## Exercise requirements
Produce exactly the lines from the one holding "Clear the search field text" through the last line of the data below, with every picture left out.

[Stored data entries]
※

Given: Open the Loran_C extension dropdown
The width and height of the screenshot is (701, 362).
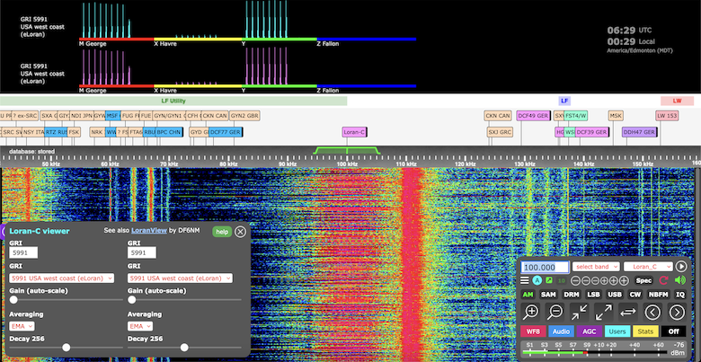Looking at the screenshot, I should point(647,267).
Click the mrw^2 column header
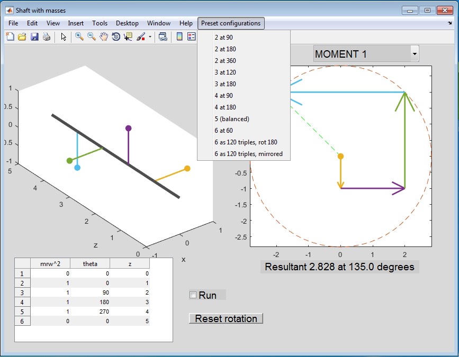The height and width of the screenshot is (357, 459). (x=50, y=264)
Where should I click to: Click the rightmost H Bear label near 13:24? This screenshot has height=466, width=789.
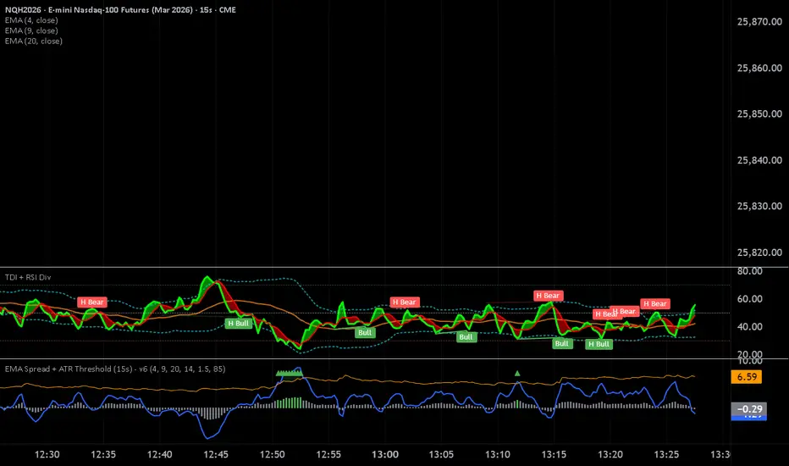pos(654,303)
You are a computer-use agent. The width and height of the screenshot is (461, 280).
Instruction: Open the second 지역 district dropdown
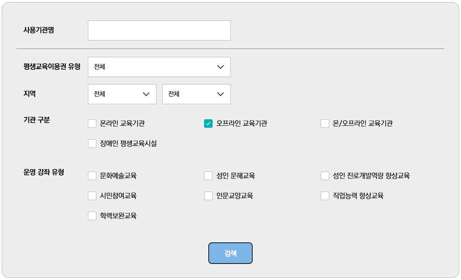pos(196,94)
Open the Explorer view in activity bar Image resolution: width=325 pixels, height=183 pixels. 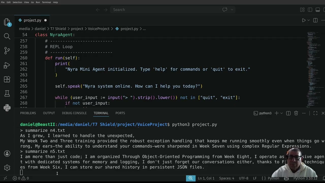(7, 22)
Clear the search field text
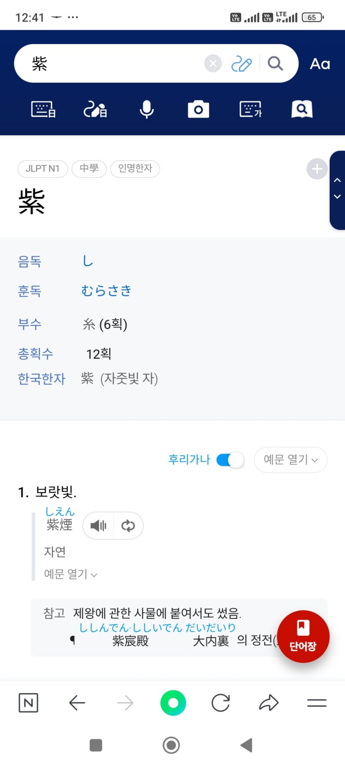345x766 pixels. click(213, 64)
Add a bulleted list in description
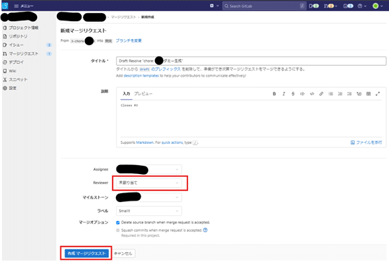 click(x=331, y=94)
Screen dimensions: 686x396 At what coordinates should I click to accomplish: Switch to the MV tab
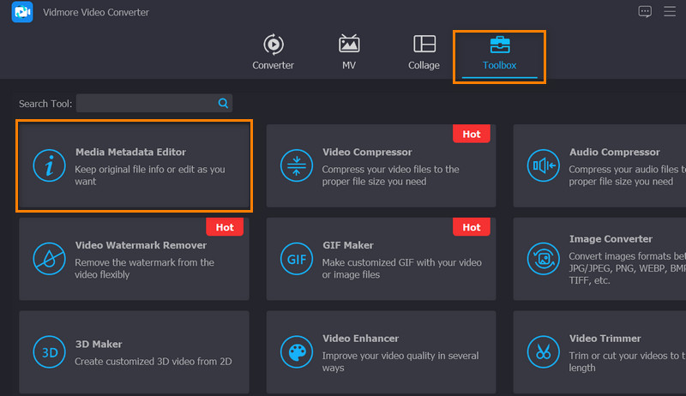(349, 52)
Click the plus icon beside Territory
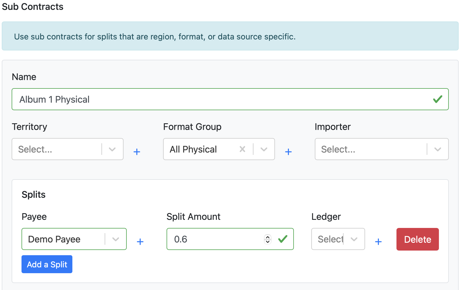 tap(137, 152)
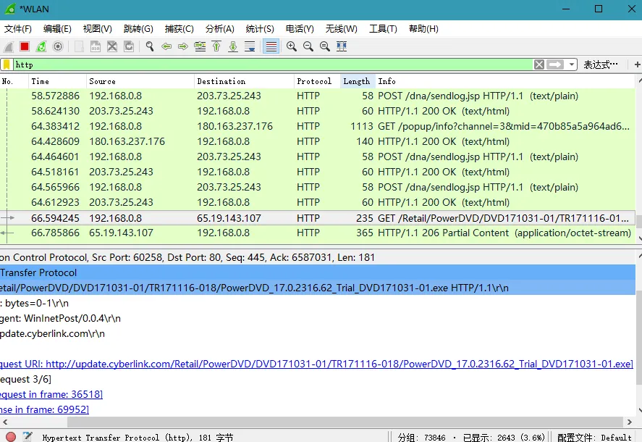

※

## Response area
Clear the search field text
345x766 pixels. click(213, 64)
Add a bulleted list in description
 click(x=331, y=94)
Screen dimensions: 686x396 At what coordinates should I click to accomplish: Switch to the MV tab
(349, 52)
Click the plus icon beside Territory
 tap(137, 152)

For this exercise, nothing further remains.